Ray Robert , Arthur William, Jesse Alto, Golda Howe, Ivan W. Jessen
Tomorrow is the first Sunday of Lent for 2013.  I don't really remember Lent as a child except to know that the menu seemed to change at the Pleasant View Elementary School cafeteria.  I didn't know why.  It was just one of the unknown mysteries of life.

Turns out that it really is a mystery.  Not the cafeteria!  But the mystery of faith and the experience of discovery.

It is like looking back at your family and seeing faces that are familiar but knowing that there is so much more to discover about life, history, and even the joy of DNA.

My father's family is a good example.  None of the people in the picture are still alive but in a very mysterious way, they live through me and hundreds of others who currently walk the earth and share their DNA.

My grandfather and grandmother (Arthur William Jessen and Golda Howe Jessen) were adventurers.  They homesteaded on the dusty eastern plains of Colorado near Genoa and Hugo.  It must have been a challenging life.  Break the sod, plant a crop, raise some chickens, keep the coyotes away, and give birth to three boys in the same sod house that grandpa built with his own hands.  Life was different but God is the same yesterday, today and tomorrow.

I don't know if they thought about the season of Lent when the weather was a few weeks from spring. But I do know that sacrifice was a daily event on the plains.  It was daily creativity and ingenuity that created the basics of life.  Without thinking about it...they knew that there was a time for everything under heaven.

Grandpa moved the family from the plains to the community of Windsor in northern Colorado where he launched a business hauling coal in the winter, ice in the summer, and beet pulp in season.  Ultimately he became the Justice of the Peace and reigned with authority over law breakers of all shapes and sizes.  Grandma died, he remarried (twice) but things were never the same.  The Lord of Life was the same, but he spark and the adventure seemed to disappear from Grandpa's eye.

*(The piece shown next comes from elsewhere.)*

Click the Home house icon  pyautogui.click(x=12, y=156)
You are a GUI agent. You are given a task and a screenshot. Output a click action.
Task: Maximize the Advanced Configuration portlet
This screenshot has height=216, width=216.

Lent is about regaining the spark.  It is about a relationship that grows deeper each day.  It is not about making it happen with your own hands and ingenuity but it is about creating life through your heart of hearts.

Do you need a bit of a spark?  I do!  Thanks be to God, tomorrow is the first Sunday of Lent!  Thank God for the DNA of faith that arrives in the form of grace that is the same today, yesterday, and tomorrow.